The Lakers acquired what they thought would become their next franchise player. Instead, Dwight Howard left after one season.
Yet, Lakers executive vice president Jim Buss persistently downplayed Howard’s departure to the Houston Rockets in an interview with NBA TV on Thursday, namely because the team set up vast contingency plans way in advance with Lakers general manager Mitch Kupchak.
“We’ve anticipated it. When we traded for him, we basically knew we were renting him for a year,” Buss said during the broadcast of the Lakers’ Las Vegas Summer League game against the Milwaukee Bucks at the Thomas & Mack Center. “We were prepared. Mitch and I had quite a few meetings of if he leaves, this is what’s going to happen and this is what we’re going to do. If he stays, this is what’s going to happen and this is what we’re going to do. It’s not like I didn’t want him to stay. But we were very prepared so it wasn’t a shock to our system, to the Lakers fans or the Lakers organization where he left and put us in a bad spot. We were okay either way because we prepared for it.”

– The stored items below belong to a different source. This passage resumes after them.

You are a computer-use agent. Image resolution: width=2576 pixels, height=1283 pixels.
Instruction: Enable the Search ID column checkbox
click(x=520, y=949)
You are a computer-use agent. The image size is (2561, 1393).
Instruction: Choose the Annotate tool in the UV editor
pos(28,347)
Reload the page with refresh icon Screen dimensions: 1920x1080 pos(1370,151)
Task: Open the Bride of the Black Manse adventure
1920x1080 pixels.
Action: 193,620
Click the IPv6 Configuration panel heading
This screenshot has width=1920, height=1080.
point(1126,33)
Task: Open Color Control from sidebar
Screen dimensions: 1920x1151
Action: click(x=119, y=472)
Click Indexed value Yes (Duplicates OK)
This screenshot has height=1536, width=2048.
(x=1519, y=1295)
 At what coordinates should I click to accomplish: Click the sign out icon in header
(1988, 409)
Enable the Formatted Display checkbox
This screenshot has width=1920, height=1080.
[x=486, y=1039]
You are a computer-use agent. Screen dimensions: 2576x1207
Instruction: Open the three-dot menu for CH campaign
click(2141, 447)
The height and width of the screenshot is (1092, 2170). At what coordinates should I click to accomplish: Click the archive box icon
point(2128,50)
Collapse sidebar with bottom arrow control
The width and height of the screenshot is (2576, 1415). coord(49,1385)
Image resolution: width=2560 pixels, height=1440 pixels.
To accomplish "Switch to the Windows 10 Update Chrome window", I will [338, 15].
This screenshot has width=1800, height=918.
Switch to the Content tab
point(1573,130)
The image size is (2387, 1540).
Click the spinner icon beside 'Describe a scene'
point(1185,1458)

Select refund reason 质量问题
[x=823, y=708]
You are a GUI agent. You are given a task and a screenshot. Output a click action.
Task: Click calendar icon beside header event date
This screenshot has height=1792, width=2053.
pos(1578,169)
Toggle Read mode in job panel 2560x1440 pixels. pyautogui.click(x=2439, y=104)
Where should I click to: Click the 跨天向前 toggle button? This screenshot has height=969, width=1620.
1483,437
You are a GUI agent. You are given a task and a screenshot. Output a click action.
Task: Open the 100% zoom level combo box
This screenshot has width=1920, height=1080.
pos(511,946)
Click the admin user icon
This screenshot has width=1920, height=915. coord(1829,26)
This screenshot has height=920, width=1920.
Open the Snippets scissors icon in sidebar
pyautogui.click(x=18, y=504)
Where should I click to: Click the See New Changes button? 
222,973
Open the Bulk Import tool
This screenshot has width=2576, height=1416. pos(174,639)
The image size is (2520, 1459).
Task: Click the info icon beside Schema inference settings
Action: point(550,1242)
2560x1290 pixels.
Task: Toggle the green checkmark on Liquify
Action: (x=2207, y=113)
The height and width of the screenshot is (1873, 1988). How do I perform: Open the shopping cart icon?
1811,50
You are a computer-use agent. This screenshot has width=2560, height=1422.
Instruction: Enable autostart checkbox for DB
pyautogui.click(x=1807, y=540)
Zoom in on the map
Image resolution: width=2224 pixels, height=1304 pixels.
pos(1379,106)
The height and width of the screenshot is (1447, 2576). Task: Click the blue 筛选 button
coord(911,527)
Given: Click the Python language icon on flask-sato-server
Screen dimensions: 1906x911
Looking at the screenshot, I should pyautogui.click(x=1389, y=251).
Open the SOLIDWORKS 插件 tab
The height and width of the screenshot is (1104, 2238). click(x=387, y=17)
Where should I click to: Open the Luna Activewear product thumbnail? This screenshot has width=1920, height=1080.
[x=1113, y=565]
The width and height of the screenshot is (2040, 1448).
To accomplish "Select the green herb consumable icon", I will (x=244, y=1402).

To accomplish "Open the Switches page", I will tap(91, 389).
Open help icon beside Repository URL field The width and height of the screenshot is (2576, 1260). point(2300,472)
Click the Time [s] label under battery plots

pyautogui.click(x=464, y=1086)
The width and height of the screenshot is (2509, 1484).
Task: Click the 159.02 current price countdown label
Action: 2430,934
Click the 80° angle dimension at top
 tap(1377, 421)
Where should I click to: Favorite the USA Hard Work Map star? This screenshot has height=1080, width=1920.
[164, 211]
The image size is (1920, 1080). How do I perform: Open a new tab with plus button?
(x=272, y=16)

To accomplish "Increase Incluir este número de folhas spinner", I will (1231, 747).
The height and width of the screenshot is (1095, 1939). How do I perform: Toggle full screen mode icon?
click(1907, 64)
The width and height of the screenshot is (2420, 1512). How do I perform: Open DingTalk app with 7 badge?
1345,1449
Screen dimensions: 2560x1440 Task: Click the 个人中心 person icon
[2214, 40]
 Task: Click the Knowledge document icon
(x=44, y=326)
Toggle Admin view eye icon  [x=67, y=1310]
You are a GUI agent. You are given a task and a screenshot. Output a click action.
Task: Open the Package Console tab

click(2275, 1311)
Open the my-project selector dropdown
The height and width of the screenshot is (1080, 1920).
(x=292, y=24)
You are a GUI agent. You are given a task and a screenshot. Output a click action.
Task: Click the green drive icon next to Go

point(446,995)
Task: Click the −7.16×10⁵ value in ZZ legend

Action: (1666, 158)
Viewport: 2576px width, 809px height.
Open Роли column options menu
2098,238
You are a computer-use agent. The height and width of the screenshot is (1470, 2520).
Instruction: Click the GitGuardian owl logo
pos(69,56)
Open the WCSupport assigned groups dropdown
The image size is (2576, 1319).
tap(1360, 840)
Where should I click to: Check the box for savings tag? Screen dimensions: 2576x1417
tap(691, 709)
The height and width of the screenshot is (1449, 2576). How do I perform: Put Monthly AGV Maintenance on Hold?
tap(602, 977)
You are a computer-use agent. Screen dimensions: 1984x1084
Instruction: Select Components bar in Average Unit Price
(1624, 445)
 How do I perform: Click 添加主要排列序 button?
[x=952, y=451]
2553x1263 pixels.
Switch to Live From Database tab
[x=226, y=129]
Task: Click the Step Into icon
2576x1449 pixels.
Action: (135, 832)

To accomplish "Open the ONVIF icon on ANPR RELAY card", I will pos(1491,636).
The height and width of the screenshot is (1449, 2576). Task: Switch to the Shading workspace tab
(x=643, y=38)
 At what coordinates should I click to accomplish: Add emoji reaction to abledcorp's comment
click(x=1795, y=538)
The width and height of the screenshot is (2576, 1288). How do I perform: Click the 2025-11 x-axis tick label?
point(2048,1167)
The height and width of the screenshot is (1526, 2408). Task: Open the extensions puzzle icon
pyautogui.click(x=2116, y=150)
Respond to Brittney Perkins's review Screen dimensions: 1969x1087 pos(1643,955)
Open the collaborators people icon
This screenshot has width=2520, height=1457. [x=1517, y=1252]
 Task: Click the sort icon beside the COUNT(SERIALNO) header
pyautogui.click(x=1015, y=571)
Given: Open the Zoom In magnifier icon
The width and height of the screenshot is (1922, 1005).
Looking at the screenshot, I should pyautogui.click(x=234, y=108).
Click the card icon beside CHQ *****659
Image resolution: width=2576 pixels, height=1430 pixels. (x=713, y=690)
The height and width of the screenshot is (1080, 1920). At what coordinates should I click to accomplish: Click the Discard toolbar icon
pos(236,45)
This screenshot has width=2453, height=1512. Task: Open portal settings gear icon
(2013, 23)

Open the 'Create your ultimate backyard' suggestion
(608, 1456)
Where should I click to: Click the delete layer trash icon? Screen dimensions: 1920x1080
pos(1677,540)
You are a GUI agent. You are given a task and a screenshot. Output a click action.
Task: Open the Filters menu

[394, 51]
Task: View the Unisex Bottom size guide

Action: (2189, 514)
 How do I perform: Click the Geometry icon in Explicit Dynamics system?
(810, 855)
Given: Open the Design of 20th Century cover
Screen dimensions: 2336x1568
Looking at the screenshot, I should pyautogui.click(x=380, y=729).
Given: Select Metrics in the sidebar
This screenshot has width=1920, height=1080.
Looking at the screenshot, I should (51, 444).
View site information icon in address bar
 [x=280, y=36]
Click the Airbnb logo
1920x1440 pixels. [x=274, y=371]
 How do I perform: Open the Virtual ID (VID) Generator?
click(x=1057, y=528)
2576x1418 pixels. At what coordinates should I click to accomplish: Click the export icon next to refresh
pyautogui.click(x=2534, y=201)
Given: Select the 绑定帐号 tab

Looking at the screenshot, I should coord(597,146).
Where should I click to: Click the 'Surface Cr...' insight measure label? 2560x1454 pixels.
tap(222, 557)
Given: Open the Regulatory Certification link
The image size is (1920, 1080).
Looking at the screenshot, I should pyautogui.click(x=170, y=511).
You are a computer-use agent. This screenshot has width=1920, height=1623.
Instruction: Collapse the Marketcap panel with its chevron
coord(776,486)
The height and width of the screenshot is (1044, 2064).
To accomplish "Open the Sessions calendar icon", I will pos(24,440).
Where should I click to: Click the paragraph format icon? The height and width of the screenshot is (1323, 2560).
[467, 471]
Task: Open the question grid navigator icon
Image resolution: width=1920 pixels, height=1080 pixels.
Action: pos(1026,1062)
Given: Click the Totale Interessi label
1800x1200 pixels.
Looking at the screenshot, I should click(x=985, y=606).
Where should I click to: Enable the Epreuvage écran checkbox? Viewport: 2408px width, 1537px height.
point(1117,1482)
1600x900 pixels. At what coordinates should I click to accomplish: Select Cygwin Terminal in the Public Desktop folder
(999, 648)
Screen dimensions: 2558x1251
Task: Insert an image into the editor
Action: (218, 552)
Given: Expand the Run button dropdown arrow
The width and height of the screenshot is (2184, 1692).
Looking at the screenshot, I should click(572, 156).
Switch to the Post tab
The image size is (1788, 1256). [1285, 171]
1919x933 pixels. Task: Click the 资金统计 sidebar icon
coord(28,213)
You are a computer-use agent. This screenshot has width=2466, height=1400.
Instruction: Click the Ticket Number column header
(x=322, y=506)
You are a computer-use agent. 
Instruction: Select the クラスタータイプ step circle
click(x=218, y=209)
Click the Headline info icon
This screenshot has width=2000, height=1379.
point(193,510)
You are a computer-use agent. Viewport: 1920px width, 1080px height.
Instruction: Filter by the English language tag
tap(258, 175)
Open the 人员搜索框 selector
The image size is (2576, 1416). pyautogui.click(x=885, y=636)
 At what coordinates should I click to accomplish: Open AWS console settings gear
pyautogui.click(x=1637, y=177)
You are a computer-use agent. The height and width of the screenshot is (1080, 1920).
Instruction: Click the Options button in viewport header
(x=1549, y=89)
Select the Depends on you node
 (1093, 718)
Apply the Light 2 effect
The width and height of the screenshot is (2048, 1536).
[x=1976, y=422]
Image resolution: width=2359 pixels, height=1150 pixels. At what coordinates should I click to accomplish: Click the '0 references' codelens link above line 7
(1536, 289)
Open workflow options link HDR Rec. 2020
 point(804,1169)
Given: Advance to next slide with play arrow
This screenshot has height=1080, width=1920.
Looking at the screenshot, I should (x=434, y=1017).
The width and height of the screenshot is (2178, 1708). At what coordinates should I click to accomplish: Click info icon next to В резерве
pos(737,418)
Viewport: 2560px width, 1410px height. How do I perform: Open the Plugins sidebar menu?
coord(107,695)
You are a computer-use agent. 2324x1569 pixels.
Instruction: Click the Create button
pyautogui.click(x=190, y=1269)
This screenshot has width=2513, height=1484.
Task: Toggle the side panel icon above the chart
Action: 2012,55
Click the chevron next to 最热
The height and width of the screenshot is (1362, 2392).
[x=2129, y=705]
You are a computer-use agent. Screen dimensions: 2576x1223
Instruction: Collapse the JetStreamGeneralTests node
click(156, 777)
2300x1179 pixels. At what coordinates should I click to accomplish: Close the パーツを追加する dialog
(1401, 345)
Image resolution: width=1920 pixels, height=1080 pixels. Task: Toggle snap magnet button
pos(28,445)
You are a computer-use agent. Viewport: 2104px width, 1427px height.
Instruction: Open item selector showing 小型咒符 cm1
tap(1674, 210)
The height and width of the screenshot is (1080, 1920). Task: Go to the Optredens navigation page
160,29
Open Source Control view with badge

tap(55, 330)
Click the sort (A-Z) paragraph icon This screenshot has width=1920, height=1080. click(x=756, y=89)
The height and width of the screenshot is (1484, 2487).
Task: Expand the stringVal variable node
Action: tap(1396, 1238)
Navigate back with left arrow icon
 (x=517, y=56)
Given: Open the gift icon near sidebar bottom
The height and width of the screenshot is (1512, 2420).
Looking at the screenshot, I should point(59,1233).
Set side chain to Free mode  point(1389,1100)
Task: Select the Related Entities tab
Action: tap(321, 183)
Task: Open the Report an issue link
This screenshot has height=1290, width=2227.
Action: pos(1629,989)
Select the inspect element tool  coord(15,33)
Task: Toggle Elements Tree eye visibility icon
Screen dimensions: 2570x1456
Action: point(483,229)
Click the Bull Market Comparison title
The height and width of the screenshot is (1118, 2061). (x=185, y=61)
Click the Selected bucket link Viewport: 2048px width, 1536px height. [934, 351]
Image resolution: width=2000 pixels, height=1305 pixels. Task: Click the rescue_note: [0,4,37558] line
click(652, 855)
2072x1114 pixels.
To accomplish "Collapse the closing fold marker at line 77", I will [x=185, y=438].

It seems unlikely the Lakers are in a better position without Howard than if he signed to a five-year deal worth $118 million. The Lakers may lack the drama that surrounded Howard last season, including his frustration with Kobe Bryant’s demanding personality, Mike D’Antoni’s system and the large L.A. media market. But even with a surgically repaired right back and a torn labrum in his right shoulder, Howard still averaged 17.1 points and a league-leading 12.4 rebounds. Presuming he returned with improved health and learned his first-season adversities as a learning tool, Howard could’ve dominated in the same fashion when he won three NBA Defensive Player of the Year awards in eight seasons with the Orlando Magic.
Still, the Lakers made some quality acquisitions considering the financial constraints they faced.
The Laker signed 10-year veteran center Chris Kaman to a one-year deal at the mini mid-level exception worth $3.2 million. Kaman boasts a versatile skillset with both his mid-range jumper and willingness to play on pick-and-rolls. Perhaps that might prove to be a better fit with Pau Gasol.
“He needs us just as much as we need him,” Buss said of Kaman. This is going to give him a great opportunity to play with another seven footer. He’s got a sweet touch and I’m looking forward to it.”
The Lakers also acquired former USC standout Nick Young to a two-year deal at the veteran’s minimum with a player option for his second season. His scoring mentality could prove handy should Kobe Bryant not return right away from a torn left Achilles tendon. His presence also gives the Lakers much needed speed. And though he’ll hardly fill Metta World Peace’s defensive presence at small forward, Young’s still a capable starter.
“He can shoot the lights out,” Buss said. “We neeed shooters, especially in this system. He’s very athletic and can sprint the floor, another one that fits D”Antonis system perfectly.”
The Lakers signed swingman Wesley Johnson to a one-year deal at the veteran’s minimum under $1 million. Johnson has had three uneventful seasons with the Minnesota Timberwolves and Phoenix Suns. He averaged 7.7 points and 2.8 rebounds in 23.1 minutes, modest numbers for a someone picked fourth overall in the 2010 NBA Draft. But he shows plenty of his potential with his versatility, shooting and perimeter defense to have a breakout season.
“Wesley johnson came and worked out for us. He was sensational. He couldn’t miss a shot,” Buss said. “You could see how long he is and athletic, another guy who fits the system. I think he was drafted fourth overall. You know there’s potential there. We’re looking forward to it. D’Antoni likes the kid a lot. he’s going to develop him. We might have a little sleeper there.”
Lastly, the Lakers acquired former UCLA standout Jordan Farmar, who became a key reserve in the Lakers’ championship runs in 2009 and 2010. Farmar’s one-year deal at $1 million marks a a significant paycut to return to his hometown after signing last year to a three-year, $10.5 million deal to play in the Turkish Basketball League.
“I’m excited. He took a lot less money,” Buss said. “He was making some very good money in Turkey. He missed being a Laker. That’s the story of a lot of people. We’re happy to accomodate him.”
The Lakers couldn’t grant the same thing to Howard. They also couldn’t make any significant deals since they’re a season removed from a $100 million payroll. Yet, Buss still finds satisfaction in the deals they made given the circumstances.
“Mitch has done a fantastic job,” Buss said. “We’ve been handcuffed. We basically can offer the one year contract to keep the flexibility we need desperately. At the same time, it was felt to us that there’s players who need us. Kaman, the last two years has been under the radar. He needs to shine. It’s a perfect spotlight for him. Take a one year deal. Get back going again. Same thing with Jordan Farmar, Nick Young, same thing. Wesley Johnson, basically same thing. You see the talent the four guys have. We got real lucky there. That’s Mitch working hard.”